A shared view of future space exploration is now being finalised following almost a year's work by the Global Exploration Strategy (GES) team formed by the world's space agencies.

The vision is outlined in a document Global Exploration Strategy: A framework for coordination, drawn up by the GES team and now with the agencies for a final evaluation and review.

Created in April 2006 following a NASA-hosted conference in Washington DC, the team has met through teleconferences and workshops to draw up a long-term perspective for space exploration, focusing on robotic and human missions to the Moon, Mars and near-Earth asteroids.

NASA has been seeking ways of incorporating other agencies into its effort to create an international lunar outpost at Shackleton crater at the Moon's south pole. With the International Space Station (ISS) likely to be retired by 2020, the ISS's partners and other ambitious agencies see the Moon base as a next step.

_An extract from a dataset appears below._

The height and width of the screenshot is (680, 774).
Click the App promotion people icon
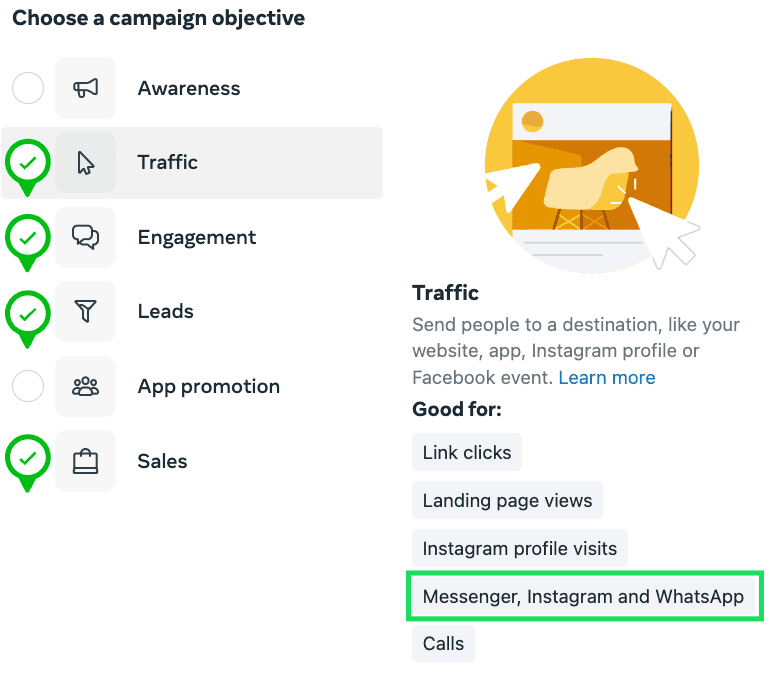click(85, 386)
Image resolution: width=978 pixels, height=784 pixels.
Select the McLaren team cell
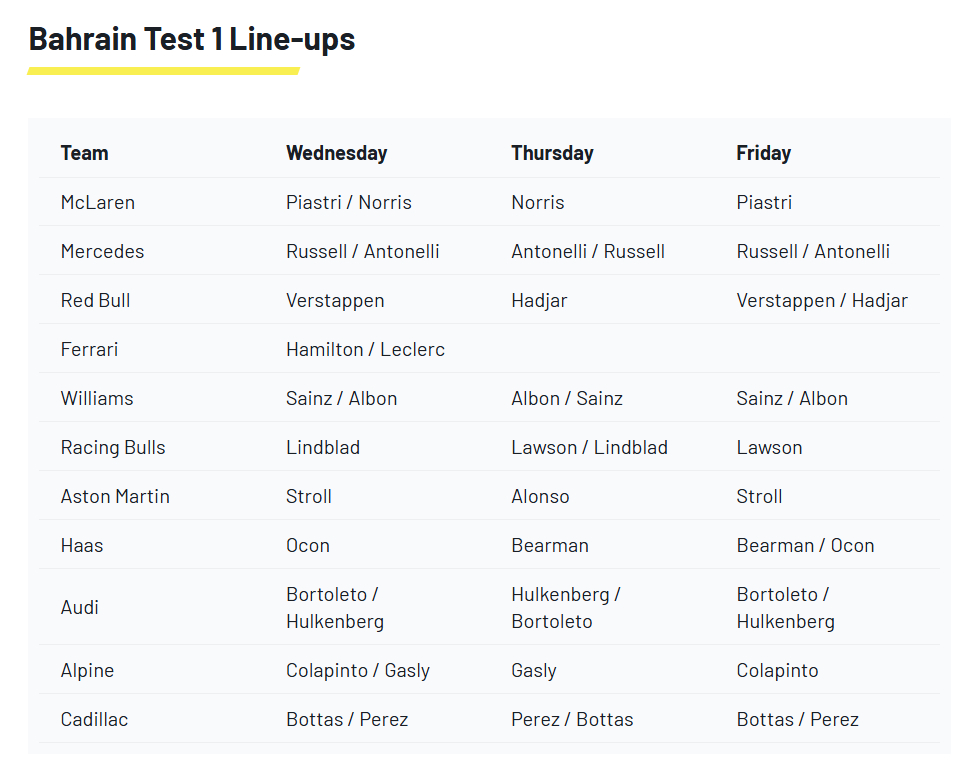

Fourteen agencies received the document at a Japan Aerospace Exploration Agency (JAXA)-hosted global exploration strategy workshop held in Kyoto this month. They include the European Space Agency, NASA, Russia's Federal Space Agency, the China National Space Administration and the agencies of South Korea and Ukraine.

The Kyoto meeting also agreed on the creation of the International Coordination Mechanism (ICM). This will be a voluntary, non-binding forum where government-assigned space organisations can share plans for space exploration and explore collaboration.

"[We] initiated an important discussion on how to maximise the benefits of solar system exploration missions through the sharing of scientific data. Although some existing standards for data exchange exist, all agreed that progress on this issue could be supported by the [ICM]," says JAXA.

Once the GES team completes its work on the co-ordination framework document it will establish the ICM "in the near term", says JAXA. The team will meet again at the ESA/Italian Space Agency sustainable space exploration workshop to be held in Spineto, Italy from the 29 May to 1 June. JAXA intends to host another global exploration meeting in 2008.